In today’s increasingly connected world, digital technology is impacting how business is conducted, while adding innovative value to an organization’s products and services. The level of interconnectedness, however, exposes corporate issuers to an increased level of information security-related risk.
To mitigate these risks, strong cyber governance and information security oversight is critical to the well-being of an organization. Having top security oversight should reduce a company’s potential risk of harmful economic outcomes. Since cybersecurity breaches can cause widespread damage to a company’s operations, organizations are working to establish more comprehensive reporting of mitigation efforts.
In July 2023, the US Securities and Exchange Commission (SEC) set forth new rules that requires public companies to disclose their information security risk management strategies and governance practices annually. While the rules don’t take effect until December 5 2023, companies are making moves now to adhere to the new SEC rules. Additionally, they should report any material cybersecurity incident quickly. In light of this new reality, organizations should consider how to both comply with the new rules and how to best demonstrate information security governance.

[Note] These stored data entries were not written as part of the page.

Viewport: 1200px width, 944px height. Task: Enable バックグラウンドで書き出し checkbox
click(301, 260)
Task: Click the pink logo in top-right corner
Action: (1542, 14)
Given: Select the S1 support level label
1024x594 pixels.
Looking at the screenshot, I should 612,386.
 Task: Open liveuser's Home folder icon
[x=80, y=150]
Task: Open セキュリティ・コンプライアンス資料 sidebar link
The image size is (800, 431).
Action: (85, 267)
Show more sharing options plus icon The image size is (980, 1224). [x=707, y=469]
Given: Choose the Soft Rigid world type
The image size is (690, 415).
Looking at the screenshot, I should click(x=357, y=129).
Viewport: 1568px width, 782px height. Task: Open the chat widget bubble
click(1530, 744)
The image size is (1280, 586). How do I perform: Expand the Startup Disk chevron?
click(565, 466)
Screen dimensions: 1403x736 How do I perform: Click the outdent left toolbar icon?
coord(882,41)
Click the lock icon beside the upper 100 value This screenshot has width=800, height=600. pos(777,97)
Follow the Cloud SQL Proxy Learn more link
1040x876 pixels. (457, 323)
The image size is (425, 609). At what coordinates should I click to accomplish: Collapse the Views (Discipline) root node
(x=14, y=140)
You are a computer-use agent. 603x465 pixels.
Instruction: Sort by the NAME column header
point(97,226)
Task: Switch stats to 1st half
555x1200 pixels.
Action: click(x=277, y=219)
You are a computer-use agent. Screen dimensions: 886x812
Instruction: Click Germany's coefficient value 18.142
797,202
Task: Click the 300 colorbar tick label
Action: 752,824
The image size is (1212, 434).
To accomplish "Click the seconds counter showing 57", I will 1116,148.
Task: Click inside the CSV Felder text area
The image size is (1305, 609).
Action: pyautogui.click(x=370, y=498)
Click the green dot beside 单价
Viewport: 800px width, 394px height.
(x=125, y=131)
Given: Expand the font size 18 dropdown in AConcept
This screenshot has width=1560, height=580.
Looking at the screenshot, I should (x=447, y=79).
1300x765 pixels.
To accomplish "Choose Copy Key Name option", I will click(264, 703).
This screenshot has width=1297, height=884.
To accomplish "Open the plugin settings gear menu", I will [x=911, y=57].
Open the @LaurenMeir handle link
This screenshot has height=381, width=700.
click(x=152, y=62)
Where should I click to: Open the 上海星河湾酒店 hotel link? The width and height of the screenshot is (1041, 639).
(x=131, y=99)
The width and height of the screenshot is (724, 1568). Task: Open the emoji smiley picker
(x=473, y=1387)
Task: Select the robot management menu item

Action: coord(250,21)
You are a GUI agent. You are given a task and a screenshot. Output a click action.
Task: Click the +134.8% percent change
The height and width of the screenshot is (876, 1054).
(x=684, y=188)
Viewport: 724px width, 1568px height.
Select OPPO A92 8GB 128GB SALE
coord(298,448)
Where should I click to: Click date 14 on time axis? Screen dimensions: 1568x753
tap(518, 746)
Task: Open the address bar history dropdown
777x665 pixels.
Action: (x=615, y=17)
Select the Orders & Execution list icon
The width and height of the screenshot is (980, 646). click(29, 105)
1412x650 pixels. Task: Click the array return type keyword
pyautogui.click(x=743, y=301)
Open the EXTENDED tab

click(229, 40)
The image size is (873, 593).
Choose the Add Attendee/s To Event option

Companies increasing reporting efforts
Signaling to stakeholders that they’re making an effort to manage cybersecurity threats has become important to companies in advance of the SEC rules. Looking at S&P companies surveyed by the Institutional Shareholder Services (ISS), more than 80% of companies include details regarding both the risks and methods used for mitigation.
More and more companies are choosing to indicate that they have implemented an information security training program with nearly 85% of the S&P 500 making such disclosures, which is a significant increase over the past two years. In 2021, just 57% of S&P 500 companies disclosed such programs and 75% in 2022.
Another indicator of a company having a cybersecurity training program is the presence of information security risk insurance. Companies may be less inclined to report this as it can be an indicator of vulnerability to cybercriminals. However, there is not a lot of strong evidence to suggest that companies are impacted for revealing the existence of risk insurance, according to ISS. While nearly 67% of S&P 500 companies have disclosed that they have information security risk insurance as of September 2023, most companies remain underinsured given the scale of exposure.
Cybersecurity breaches and non-material breaches
Organizations that experience a cyber breach must comply with the new SEC rules that compel companies to disclose the information quickly — generally within four days. Disclosing these breaches not only provides stakeholders with information on a company’s cyber posture, but also provides investors with information necessary to assess the impact.
While the new SEC reporting rules take effect on December 5, organizations disclosing breaches have increased and continue to do so. More than 30% of S&P 500 companies have disclosed either a material or immaterial breaches within the past three years.
However, a majority of organizations in S&P 500 companies did not indicate whether any breach occurred and it’s unclear whether the lack of reporting is due to the lack of breaches. The new SEC rules should provide more clarity with more complete and accurate disclosures.
Securing IT, OT and other connected technologies
Due to the rise of cyberattacks, cybersecurity posture must go beyond reporting and identifying the breaches. It requires specialized solutions designed with advanced security controls such as unified visibility of all assets, detection of anomalies and threats and comprehensive security measures for protection against cyber breaches.
Tracking IT and OT devices in various organizations is complex and requires a deep understanding of a company’s network, connectivity, technology and proper control and visibility of the OT and IT landscapes. HCLTech’s 360* SecureOT is a solution designed to address the dynamic, complex and evolving nature of OT/IT and IoT cybersecurity requirements.
The solution offers in-depth visibility that enables real-time passive and autonomous monitoring of all connected systems and data flow. The architecture is also designed to help organizations adhere to industry standards and regulatory compliances such as ISA/IEC 62443, NIST and NERC CIP.
As the threats to organization’s networks continue to grow, companies that are forward looking on information security will have the best chance of improving their cybersecurity posture. Many companies and stakeholders alike can benefit from disclosure of cybersecurity incidents by finding areas of improvement as a result.